# Knowledge distillation

This notebook explores knowledge distillation techniques on MNIST. Knowledge distillation is using a trained network to create a new network that is almost as good. The new network is traditionally much smaller than the input, making the tradeoff worthwhile.

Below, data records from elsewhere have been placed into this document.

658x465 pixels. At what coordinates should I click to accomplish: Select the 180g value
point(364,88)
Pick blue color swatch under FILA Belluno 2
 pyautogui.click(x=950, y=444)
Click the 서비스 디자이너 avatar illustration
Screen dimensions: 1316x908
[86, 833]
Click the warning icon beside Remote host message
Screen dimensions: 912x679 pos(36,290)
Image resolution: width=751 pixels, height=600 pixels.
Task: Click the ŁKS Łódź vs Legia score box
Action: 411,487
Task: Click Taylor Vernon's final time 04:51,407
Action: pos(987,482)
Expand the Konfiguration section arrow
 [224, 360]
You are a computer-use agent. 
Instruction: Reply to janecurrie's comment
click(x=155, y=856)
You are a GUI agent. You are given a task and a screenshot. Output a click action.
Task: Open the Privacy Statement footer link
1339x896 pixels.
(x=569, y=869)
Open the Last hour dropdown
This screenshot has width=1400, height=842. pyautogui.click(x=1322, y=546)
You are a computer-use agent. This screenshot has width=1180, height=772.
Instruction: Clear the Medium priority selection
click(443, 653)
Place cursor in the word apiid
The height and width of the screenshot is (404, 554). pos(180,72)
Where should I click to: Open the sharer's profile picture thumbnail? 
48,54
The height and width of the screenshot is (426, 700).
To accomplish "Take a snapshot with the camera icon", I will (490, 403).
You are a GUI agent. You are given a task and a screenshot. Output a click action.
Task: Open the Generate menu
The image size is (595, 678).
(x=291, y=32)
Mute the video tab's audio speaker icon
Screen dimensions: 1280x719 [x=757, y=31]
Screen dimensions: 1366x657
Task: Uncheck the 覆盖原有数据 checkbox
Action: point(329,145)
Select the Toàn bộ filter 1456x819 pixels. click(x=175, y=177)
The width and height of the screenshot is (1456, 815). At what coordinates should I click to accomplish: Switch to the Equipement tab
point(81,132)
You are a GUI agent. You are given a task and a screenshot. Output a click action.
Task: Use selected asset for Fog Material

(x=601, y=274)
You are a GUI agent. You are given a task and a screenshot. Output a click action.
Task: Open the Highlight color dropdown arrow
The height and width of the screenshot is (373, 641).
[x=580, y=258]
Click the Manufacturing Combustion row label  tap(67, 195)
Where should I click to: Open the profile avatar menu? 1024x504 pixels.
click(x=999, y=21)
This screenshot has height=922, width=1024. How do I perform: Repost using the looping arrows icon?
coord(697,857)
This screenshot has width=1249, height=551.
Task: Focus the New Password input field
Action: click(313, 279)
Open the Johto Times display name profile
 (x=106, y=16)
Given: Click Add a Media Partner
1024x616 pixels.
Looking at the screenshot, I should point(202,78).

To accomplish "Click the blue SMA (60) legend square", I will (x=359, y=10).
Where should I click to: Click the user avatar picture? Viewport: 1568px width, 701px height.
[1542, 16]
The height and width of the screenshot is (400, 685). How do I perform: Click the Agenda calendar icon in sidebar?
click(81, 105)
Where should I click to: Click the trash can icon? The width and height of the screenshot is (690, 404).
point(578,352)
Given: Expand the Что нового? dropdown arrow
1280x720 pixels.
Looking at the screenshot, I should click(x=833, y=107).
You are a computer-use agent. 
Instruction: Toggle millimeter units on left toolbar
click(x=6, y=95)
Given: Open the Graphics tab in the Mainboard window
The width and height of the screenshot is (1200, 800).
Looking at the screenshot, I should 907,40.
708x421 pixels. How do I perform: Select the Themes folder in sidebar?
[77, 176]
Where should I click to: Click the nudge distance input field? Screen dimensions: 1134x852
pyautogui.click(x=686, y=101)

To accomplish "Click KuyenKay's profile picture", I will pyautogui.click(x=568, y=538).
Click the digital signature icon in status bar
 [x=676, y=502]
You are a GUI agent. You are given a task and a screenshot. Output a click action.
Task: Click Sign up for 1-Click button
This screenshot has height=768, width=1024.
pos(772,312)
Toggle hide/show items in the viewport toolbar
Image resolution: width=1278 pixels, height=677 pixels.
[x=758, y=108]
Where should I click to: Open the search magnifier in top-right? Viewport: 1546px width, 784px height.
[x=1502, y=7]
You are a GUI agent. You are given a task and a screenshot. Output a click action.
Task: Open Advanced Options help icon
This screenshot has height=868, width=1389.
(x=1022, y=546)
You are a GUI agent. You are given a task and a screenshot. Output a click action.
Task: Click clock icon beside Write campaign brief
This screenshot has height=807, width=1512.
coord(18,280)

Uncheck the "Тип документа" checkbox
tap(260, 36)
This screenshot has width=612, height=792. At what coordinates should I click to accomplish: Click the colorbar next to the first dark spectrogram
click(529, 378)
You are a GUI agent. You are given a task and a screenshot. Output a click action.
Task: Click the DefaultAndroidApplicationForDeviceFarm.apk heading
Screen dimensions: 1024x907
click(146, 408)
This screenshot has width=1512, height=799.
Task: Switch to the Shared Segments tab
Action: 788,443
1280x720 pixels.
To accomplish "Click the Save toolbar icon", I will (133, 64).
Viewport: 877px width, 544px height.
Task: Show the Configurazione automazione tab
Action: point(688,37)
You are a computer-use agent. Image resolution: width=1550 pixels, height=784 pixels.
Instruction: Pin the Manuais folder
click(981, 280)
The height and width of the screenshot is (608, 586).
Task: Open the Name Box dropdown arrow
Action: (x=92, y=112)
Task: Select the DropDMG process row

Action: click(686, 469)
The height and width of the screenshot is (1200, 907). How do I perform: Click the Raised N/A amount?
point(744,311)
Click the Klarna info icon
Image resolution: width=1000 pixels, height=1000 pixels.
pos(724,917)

## Change working directory to project root

In [None]:
import os
ROOT_DIRECTORIES = {'dogwood', 'tests'}
if set(os.listdir('.')).intersection(ROOT_DIRECTORIES) != ROOT_DIRECTORIES:
    os.chdir('../..')

## Exploration

In [None]:
from pathlib import Path
import numpy as np
import matplotlib.pyplot as plt
import h5py
from sklearn.linear_model import LogisticRegression
import tensorflow as tf
from tensorflow.keras.datasets import mnist
from tensorflow.keras.models import Sequential
from tensorflow.keras.layers import Dense, Flatten
from tensorflow.keras.initializers import Constant, GlorotUniform

In [None]:
MNIST_IMAGE_SHAPE = (28, 28)
MAX_PIXEL_VALUE = 255
MODEL_SAVE_DIR = '/tmp/dogwood/mnist'

In [None]:
(X_train, y_train), (X_test, y_test) = mnist.load_data()
X_train = tf.cast(X_train, tf.float32) / MAX_PIXEL_VALUE
X_test = tf.cast(X_test, tf.float32) / MAX_PIXEL_VALUE
print(X_train.shape)
print(y_train.shape)
print(X_test.shape)
print(y_test.shape)

In [None]:
model = Sequential([
    Flatten(input_shape=(MNIST_IMAGE_SHAPE), name='flatten'),
    Dense(128, activation='relu', name='dense_1'),
    Dense(10, activation='softmax', name='dense_2')
])
model.compile(optimizer='adam',
              loss='sparse_categorical_crossentropy',
              metrics=['sparse_categorical_accuracy'])

In [None]:
model.fit(X_train, y_train, epochs=10, batch_size=32)

In [None]:
model.evaluate(X_test, y_test)

## Student trained on original features with model's labels

First let's train a student network using the model's output as labels.

In [None]:
y_student = tf.argmax(model(X_train), axis=1)
print(y_student.shape)
print(y_student[0])

In [None]:
student = Sequential([
    Flatten(input_shape=(MNIST_IMAGE_SHAPE), name='flatten'),
    Dense(128, activation='relu', name='dense_1'),
    Dense(10, activation='softmax', name='dense_2')
])
student.compile(optimizer='adam',
                loss='sparse_categorical_crossentropy',
                metrics=['sparse_categorical_accuracy'])

In [None]:
student.fit(X_train, y_student, epochs=10, batch_size=32)

In [None]:
student.evaluate(X_test, y_test)

So, we can successfully train a new network using the model's output as labels, and it performs well.

## Random labels

What if we train a student model on random data? Can that work?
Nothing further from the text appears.